Given the insane success of the Marvel Cinematic Universe, you can’t really blame every other studio trying to get in on the action. From DC Comics to Universal Monsters, however, the landscape is mostly littered with failures (The Conjuring horror universe being one of the few successes). Here’s another in the form of a spinoff of the Fast and Furious franchise, itself already a cinematic universe of sorts as the films bounce from genre to genre.
Hobbs is Dwayne “The Rock” Johnson’s federal agent character from the main series, and Shaw is Jason Statham’s, well, once bad guy but also once British intelligence agent, I think? Honestly, the film occasionally refers to their back stories but with little significance to the current events. That current event is Brixton (Idris Elba) as part of a terrorist organization that wants to evolve mankind into cyborg super soldiers. Brixton just happens to be their prototype and an old friend turned enemy of Shaw’s. That’s about it for plot. Shaw’s sister Hattie (Vanessa Kirby) is a MacGuffin of sorts carrying a world-threatening virus in her bloodstream, but she’s more notable for being maybe the most fun of the bunch.
While Kirby seems to be really enjoying herself, Elba as the villain seems bored. He’s at his best when he’s mugging delivering lines like, “I’m black Superman!” Unfortunately, most of the movie he’s sidelined for random bad guys or simply replaced by a CG model of him doing interesting things. Elba’s too charismatic of an actor for this role. He’s better suited for his own spinoff film as the star. The Rock and Statham feel underutilized, as well. At their best they both manage to bring emotion to thinly written characters in bombastic action flicks, but this isn’t one of those films. Both have been better in previous Fast and Furious films.
I say all this as a fan of the franchise. I think Fast Five is one of the best action films of the past decade. In that film, however, The Rock felt like a character. Here he seems to be playing himself on an afternoon cameo shoot. He walks into scenes, raises an eyebrow, and moves along. The action scenes are so furiously cut and overloaded with CG that even when we do get something fun near the end in a standoff, it’s mostly squandered on quick cuts that don’t let the former professional wrestler shine in hand-to-hand combat.
Maybe I’m just boring of these films in general. I lost interest about halfway through The Fate of the Furious, as well. There’s the seed of the formula for making a pretty amazing live action G.I. Joe film here, but even the best animated series episode of that show had more memorable characters (I’ll take Serpentor over Brixton any day). For now, I’d say that Marvel is still pretty much uncontested.

Excerpted records →
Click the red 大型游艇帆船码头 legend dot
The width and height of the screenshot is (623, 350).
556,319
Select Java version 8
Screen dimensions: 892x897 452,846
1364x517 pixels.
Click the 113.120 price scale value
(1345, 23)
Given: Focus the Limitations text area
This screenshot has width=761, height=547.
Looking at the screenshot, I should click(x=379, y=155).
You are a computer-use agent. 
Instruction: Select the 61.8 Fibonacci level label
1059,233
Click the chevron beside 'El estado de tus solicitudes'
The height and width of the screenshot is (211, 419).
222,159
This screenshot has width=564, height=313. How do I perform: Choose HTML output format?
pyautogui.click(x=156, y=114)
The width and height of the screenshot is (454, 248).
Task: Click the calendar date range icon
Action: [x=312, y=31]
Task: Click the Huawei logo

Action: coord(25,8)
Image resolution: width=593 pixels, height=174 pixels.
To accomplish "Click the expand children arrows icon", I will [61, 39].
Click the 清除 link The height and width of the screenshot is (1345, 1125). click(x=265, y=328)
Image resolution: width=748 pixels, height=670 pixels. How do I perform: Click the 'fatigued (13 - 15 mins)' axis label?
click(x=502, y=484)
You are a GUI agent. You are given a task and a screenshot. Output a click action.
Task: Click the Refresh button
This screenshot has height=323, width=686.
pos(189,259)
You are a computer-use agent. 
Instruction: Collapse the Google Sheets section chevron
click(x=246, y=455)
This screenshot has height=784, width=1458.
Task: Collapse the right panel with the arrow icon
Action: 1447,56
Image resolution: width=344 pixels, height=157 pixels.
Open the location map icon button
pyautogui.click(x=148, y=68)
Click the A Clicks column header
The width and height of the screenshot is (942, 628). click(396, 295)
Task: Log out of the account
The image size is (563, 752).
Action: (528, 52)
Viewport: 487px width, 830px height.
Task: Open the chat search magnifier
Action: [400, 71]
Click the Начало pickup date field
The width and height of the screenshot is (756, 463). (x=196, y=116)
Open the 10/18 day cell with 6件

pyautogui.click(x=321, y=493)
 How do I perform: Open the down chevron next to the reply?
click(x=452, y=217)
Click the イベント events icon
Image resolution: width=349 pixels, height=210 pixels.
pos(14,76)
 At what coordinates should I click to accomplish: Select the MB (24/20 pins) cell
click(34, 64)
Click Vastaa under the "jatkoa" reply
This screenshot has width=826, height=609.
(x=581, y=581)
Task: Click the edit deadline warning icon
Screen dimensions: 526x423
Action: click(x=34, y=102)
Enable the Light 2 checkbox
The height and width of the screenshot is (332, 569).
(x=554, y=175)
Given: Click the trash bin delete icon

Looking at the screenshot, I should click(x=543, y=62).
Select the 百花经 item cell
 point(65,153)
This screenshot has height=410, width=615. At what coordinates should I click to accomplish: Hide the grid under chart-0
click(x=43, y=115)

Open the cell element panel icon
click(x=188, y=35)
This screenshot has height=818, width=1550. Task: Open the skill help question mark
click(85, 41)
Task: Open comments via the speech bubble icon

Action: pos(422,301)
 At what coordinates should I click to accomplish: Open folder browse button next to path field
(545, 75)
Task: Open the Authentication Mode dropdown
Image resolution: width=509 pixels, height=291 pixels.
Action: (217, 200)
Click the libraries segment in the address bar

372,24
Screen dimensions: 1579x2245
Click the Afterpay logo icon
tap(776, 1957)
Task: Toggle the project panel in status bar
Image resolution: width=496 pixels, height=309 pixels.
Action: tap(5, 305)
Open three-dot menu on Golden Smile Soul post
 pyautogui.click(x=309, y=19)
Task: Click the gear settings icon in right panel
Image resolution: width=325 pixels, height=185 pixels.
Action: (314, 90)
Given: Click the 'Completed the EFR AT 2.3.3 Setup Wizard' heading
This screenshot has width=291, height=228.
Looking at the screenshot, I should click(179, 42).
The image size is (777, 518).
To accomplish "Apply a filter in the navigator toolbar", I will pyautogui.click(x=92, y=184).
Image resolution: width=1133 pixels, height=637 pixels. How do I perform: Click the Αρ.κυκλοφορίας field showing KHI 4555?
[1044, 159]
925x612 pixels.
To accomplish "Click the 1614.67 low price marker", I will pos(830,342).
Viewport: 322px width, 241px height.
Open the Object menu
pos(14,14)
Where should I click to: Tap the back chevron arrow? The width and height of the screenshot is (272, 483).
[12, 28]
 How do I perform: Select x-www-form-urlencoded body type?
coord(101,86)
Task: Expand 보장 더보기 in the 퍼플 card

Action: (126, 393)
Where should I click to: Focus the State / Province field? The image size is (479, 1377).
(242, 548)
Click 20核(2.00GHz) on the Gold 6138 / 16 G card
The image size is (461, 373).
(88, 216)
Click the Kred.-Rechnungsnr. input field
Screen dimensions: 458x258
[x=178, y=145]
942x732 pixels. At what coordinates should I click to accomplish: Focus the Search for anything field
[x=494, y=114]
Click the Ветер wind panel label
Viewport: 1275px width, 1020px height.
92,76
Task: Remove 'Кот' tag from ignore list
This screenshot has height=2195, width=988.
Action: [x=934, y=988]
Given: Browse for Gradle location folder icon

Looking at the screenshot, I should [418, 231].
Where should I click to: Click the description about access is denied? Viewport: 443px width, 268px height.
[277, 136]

What is required →
Answer from the film review:
(a) Which actor plays Brixton?
(b) What does Hattie carry in her bloodstream?
(c) Which film does the reviewer call one of the best action films of the past decade?
The items are separate material and have no connection to the film review.

Output of the task →
(a) Idris Elba
(b) A world-threatening virus
(c) Fast Five